This remarkable explanation for the development of the Marianas Mallard is not questioned by this author, who feels that hybridization may be found to be the cause for other unusual forms of life in island habitats whose ancestry has not been explained. As Yamashina comments, the special environments of islands together with small and restricted populations of animals are factors which could favor such development.
Anas poecilorhyncha pelewensis Hartlaub and Finsch
Australian Gray Duck
Anas superciliosa var. pelewensis Hartlaub and Finsch, Proc. Zool. Soc. London, 1872, p. 108. (Type locality, Pelew Islands.)

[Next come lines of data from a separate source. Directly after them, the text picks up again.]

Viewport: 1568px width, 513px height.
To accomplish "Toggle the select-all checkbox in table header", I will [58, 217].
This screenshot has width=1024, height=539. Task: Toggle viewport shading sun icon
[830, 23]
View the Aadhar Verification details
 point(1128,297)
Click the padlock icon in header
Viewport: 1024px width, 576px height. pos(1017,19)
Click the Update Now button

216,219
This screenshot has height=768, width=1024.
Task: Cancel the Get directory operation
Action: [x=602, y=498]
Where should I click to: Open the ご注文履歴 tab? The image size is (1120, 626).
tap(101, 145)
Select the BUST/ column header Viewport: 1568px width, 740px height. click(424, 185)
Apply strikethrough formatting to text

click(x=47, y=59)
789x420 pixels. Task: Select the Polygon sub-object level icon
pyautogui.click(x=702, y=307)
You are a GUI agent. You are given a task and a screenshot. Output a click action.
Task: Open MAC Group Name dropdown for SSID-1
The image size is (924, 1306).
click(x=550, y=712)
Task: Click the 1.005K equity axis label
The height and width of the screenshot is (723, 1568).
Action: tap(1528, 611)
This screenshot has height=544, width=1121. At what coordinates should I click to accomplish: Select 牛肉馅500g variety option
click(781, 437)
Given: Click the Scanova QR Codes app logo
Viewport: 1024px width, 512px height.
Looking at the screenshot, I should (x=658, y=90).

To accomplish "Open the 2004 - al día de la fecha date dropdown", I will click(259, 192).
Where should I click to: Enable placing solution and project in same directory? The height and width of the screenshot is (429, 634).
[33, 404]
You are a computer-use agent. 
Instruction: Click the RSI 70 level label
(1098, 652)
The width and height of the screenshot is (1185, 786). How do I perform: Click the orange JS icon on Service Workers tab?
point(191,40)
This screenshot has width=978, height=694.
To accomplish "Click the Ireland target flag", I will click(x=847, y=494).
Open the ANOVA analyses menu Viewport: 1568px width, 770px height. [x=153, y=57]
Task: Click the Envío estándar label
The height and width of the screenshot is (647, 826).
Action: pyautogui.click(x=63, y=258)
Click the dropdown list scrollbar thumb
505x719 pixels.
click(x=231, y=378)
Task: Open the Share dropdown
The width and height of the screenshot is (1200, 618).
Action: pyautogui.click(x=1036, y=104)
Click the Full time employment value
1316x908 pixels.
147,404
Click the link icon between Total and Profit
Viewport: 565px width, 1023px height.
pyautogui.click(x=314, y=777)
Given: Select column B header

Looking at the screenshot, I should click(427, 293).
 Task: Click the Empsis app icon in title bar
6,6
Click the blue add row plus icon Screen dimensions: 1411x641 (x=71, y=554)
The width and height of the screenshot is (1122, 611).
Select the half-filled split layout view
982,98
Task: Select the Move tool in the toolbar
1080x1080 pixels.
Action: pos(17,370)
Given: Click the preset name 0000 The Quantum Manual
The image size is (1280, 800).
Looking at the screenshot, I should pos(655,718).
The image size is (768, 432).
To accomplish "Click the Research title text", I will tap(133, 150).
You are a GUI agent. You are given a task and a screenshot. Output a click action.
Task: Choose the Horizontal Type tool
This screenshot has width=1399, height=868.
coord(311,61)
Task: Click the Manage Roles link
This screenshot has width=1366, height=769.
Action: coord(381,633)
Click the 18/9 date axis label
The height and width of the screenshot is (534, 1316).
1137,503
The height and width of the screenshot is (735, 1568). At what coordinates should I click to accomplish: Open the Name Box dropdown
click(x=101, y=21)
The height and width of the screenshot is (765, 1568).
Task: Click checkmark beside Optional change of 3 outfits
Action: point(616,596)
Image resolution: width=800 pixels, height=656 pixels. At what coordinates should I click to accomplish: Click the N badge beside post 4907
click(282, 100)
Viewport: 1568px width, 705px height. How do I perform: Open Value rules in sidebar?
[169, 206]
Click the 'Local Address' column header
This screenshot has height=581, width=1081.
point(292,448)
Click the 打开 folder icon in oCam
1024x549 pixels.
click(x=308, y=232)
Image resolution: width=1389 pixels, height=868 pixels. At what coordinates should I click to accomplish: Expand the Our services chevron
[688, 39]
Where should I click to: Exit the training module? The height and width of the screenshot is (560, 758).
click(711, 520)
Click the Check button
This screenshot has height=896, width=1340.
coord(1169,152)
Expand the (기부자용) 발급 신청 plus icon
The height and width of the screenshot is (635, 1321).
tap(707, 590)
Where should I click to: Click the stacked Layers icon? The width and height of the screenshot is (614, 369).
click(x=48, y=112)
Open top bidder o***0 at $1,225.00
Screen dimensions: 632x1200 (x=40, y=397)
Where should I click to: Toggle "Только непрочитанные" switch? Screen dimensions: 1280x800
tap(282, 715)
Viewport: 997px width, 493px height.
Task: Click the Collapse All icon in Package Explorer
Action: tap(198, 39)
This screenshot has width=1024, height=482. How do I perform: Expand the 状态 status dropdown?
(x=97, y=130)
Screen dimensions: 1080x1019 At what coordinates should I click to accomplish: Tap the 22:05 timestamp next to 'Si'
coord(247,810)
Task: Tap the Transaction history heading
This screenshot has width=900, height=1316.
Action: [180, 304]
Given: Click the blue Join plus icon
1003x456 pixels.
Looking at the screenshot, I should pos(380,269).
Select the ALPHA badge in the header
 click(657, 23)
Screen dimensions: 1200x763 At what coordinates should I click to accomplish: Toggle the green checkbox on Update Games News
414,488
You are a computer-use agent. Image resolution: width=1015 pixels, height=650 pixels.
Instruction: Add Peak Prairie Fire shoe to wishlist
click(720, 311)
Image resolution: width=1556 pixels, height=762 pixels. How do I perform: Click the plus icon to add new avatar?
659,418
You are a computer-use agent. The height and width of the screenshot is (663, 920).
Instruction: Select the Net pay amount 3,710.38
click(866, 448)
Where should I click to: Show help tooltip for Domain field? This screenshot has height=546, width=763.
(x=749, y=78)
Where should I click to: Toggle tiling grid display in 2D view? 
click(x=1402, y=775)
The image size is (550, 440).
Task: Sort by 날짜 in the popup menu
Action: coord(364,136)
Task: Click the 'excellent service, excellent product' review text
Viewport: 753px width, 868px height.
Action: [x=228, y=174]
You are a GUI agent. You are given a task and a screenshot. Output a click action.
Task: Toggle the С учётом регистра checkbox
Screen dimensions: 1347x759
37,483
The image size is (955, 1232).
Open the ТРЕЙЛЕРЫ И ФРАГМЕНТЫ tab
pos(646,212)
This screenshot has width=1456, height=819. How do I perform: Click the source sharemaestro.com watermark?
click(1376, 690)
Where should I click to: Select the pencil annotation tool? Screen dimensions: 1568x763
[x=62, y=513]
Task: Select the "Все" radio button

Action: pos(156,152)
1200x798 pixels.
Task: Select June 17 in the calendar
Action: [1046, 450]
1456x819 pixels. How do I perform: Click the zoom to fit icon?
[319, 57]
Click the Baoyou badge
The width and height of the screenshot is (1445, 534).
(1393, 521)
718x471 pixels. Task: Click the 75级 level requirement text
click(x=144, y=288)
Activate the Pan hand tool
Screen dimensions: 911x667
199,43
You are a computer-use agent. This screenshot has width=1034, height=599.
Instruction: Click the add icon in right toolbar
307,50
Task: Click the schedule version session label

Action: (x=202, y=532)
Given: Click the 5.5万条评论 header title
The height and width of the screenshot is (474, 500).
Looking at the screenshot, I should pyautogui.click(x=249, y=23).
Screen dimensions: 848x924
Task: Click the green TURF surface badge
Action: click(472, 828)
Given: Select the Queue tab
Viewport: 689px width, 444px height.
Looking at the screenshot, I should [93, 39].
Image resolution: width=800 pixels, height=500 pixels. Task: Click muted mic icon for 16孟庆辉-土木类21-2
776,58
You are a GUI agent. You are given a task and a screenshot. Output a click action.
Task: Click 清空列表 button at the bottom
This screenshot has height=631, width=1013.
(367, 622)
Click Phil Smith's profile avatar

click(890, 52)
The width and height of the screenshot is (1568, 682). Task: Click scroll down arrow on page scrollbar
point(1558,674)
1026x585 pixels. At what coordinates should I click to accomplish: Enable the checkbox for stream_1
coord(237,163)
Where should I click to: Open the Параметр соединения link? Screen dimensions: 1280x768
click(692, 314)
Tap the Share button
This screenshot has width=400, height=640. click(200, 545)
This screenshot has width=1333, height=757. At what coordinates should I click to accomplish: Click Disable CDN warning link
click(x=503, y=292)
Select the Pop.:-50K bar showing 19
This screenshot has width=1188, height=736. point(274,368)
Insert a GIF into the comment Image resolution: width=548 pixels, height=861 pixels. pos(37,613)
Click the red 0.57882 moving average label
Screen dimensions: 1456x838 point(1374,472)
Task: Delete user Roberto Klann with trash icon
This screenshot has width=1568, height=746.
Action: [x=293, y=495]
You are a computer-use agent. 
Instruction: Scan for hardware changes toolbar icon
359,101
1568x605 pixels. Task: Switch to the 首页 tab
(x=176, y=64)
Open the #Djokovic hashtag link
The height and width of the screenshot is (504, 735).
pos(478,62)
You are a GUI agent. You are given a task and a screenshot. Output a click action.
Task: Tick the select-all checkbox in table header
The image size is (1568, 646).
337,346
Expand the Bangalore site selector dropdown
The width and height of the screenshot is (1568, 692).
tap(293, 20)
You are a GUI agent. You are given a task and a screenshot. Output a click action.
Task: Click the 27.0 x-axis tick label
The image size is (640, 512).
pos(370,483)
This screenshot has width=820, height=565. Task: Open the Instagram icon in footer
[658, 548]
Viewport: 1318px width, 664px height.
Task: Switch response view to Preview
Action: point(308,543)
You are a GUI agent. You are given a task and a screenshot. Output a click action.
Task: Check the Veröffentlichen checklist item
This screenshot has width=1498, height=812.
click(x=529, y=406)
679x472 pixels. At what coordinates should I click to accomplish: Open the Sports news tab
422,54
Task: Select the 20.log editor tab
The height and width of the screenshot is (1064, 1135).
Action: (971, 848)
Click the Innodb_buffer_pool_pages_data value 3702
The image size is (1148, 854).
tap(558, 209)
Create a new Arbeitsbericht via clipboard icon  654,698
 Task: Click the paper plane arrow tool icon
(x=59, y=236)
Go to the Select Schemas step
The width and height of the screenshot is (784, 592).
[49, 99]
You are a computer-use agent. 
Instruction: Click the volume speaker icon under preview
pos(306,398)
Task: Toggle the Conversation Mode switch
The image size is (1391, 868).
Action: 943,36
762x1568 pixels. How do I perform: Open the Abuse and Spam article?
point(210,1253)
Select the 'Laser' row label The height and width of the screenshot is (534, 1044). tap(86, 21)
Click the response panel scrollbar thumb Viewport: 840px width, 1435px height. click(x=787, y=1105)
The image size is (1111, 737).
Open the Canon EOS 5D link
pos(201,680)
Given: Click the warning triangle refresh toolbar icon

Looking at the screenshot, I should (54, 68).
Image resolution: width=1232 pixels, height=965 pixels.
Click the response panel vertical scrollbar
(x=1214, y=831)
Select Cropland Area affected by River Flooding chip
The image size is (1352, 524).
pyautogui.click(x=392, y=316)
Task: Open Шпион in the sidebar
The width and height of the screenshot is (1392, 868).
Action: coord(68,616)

Anas superciliosa Hartlaub and Finsch, Proc. Zool. London, 1868, pp. 8, 118 (Pelew); Sclater, Proc. Zool. Soc. London, 1869, p. 659 (Pelew); Gray, Hand-list Birds, 3, 1871, p. 82 (Pelew); Salvadori, Ornith. Papuasia, 3, 1882, p. 395 (Pelew); Wiglesworth, Abhandl. und Ber. Zool. Mus. Dresden, no. 6, 1890-1891 (1891), p. 70 (Pelew); Salvadori, Cat. Birds British Mus., 27, 1895, p. 206 (Pelew); Oustalet, Nouv. Arch. Mus. Hist. Nat. Paris, (3), 8, 1896, p. 50 (Palaos).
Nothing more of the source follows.